Bono, The Edge, Larry Mullen, Jr., and Adam Clayton were
just teenagers when they formed U2 in 1976. (Though they were originally known
as The Larry Mullen Band, then Feedback, then The Hype.) By the fall of 1979,
they had released their first single in Dublin, though it was with no thanks to
London-based RSO Records, who had rejected the band’s submission in May of the
same year. The reason, as briefly explained in a letter to the man sometimes
known as Paul Hewson, was that it was “not suitable for us at present.” Within
a year, U2 had signed with Island Records and released their first
international single, “11 O’Clock Tick Tock.” Hmmm… wonder if they would be
suitable for RSO now?
Though author Stieg Larsson didn’t live long enough to
witness his own greatest success with the Millennium series, he did
know the sting of rejection, beginning with his application to journalism
school in Stockholm at the Joint Committee of Colleges of Journalism.
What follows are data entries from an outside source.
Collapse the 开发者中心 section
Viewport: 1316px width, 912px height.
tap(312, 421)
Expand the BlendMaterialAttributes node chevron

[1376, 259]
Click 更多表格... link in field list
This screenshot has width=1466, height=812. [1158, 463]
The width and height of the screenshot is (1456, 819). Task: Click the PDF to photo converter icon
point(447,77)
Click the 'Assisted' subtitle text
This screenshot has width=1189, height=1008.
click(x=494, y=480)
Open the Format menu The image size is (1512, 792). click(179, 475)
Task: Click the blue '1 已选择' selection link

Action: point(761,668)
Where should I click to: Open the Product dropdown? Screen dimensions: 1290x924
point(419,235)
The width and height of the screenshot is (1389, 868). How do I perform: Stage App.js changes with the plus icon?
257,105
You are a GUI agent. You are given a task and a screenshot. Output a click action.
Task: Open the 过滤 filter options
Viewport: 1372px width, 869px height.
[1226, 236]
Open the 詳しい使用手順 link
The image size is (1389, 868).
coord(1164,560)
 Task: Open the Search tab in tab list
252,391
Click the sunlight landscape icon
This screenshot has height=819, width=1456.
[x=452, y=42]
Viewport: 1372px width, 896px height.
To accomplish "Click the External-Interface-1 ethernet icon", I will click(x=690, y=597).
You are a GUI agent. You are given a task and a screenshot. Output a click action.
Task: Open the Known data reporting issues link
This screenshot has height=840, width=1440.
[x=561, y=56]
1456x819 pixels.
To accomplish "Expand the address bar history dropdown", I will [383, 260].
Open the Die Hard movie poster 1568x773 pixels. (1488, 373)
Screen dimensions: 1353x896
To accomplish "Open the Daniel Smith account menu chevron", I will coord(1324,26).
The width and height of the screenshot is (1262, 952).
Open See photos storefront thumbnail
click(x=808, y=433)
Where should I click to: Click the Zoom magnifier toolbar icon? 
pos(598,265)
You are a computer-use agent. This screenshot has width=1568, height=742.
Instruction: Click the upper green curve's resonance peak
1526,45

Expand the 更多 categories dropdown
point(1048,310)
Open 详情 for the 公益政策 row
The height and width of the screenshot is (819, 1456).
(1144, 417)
In case
you don’t speak Swedish, “This is a letter saying ‘you are not good enough to
be a journalist’ to a man who went on to create a supremely creative, crusading
magazine which fought against the worsening tide of extreme right thinking and
activity in Sweden,” publisher
Christopher MacLehose told The Guardian in 2011, right before
the letter was auctioned off in London.